ENTRIES SHOWN =
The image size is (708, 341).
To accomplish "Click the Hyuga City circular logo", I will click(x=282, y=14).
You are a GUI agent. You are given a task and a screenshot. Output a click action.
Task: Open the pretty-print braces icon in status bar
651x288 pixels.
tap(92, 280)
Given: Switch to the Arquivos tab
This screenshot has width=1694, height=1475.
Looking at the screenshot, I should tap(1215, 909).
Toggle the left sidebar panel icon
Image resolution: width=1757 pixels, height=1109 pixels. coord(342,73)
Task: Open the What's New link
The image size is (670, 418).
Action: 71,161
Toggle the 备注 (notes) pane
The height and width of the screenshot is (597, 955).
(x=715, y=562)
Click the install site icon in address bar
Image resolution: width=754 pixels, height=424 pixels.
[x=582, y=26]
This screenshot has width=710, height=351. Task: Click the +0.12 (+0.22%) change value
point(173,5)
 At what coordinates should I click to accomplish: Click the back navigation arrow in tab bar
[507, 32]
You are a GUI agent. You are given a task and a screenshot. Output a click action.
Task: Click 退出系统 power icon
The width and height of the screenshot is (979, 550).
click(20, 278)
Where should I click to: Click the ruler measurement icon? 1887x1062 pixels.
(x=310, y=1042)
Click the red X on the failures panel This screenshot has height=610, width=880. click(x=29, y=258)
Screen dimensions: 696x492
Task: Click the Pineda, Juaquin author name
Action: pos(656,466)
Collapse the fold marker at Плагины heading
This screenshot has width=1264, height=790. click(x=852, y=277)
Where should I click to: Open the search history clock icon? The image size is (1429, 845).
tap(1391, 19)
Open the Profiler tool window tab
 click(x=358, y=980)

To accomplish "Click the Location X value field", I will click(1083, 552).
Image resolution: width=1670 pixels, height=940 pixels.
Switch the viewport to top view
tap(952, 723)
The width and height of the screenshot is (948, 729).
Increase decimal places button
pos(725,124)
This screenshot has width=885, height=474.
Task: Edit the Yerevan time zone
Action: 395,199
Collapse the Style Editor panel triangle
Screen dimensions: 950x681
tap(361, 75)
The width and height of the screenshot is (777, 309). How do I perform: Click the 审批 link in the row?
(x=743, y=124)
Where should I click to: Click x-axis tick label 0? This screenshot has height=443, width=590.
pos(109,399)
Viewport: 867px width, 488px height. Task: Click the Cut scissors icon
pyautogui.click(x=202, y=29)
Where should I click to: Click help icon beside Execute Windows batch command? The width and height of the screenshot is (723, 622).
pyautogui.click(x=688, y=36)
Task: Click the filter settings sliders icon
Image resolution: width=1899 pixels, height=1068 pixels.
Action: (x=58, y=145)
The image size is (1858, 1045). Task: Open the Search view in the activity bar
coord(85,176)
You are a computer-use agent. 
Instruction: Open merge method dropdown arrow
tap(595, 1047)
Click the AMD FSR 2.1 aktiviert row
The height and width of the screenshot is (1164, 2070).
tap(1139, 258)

EXERCISE = Say each line again exactly as it appears above.

EXERCISE RESULT =
The image size is (708, 341).
To accomplish "Click the Hyuga City circular logo", I will click(x=282, y=14).
You are a GUI agent. You are given a task and a screenshot. Output a click action.
Task: Open the pretty-print braces icon in status bar
651x288 pixels.
tap(92, 280)
Given: Switch to the Arquivos tab
This screenshot has width=1694, height=1475.
Looking at the screenshot, I should tap(1215, 909).
Toggle the left sidebar panel icon
Image resolution: width=1757 pixels, height=1109 pixels. coord(342,73)
Task: Open the What's New link
The image size is (670, 418).
Action: 71,161
Toggle the 备注 (notes) pane
The height and width of the screenshot is (597, 955).
(x=715, y=562)
Click the install site icon in address bar
Image resolution: width=754 pixels, height=424 pixels.
[x=582, y=26]
This screenshot has width=710, height=351. Task: Click the +0.12 (+0.22%) change value
point(173,5)
 At what coordinates should I click to accomplish: Click the back navigation arrow in tab bar
[507, 32]
You are a GUI agent. You are given a task and a screenshot. Output a click action.
Task: Click 退出系统 power icon
The width and height of the screenshot is (979, 550).
click(20, 278)
Where should I click to: Click the ruler measurement icon? 1887x1062 pixels.
(x=310, y=1042)
Click the red X on the failures panel This screenshot has height=610, width=880. click(x=29, y=258)
Screen dimensions: 696x492
Task: Click the Pineda, Juaquin author name
Action: pos(656,466)
Collapse the fold marker at Плагины heading
This screenshot has width=1264, height=790. click(x=852, y=277)
Where should I click to: Open the search history clock icon? The image size is (1429, 845).
tap(1391, 19)
Open the Profiler tool window tab
 click(x=358, y=980)

To accomplish "Click the Location X value field", I will click(1083, 552).
Image resolution: width=1670 pixels, height=940 pixels.
Switch the viewport to top view
tap(952, 723)
The width and height of the screenshot is (948, 729).
Increase decimal places button
pos(725,124)
This screenshot has width=885, height=474.
Task: Edit the Yerevan time zone
Action: 395,199
Collapse the Style Editor panel triangle
Screen dimensions: 950x681
tap(361, 75)
The width and height of the screenshot is (777, 309). How do I perform: Click the 审批 link in the row?
(x=743, y=124)
Where should I click to: Click x-axis tick label 0? This screenshot has height=443, width=590.
pos(109,399)
Viewport: 867px width, 488px height. Task: Click the Cut scissors icon
pyautogui.click(x=202, y=29)
Where should I click to: Click help icon beside Execute Windows batch command? The width and height of the screenshot is (723, 622).
pyautogui.click(x=688, y=36)
Task: Click the filter settings sliders icon
Image resolution: width=1899 pixels, height=1068 pixels.
Action: (x=58, y=145)
The image size is (1858, 1045). Task: Open the Search view in the activity bar
coord(85,176)
You are a computer-use agent. 
Instruction: Open merge method dropdown arrow
tap(595, 1047)
Click the AMD FSR 2.1 aktiviert row
The height and width of the screenshot is (1164, 2070).
tap(1139, 258)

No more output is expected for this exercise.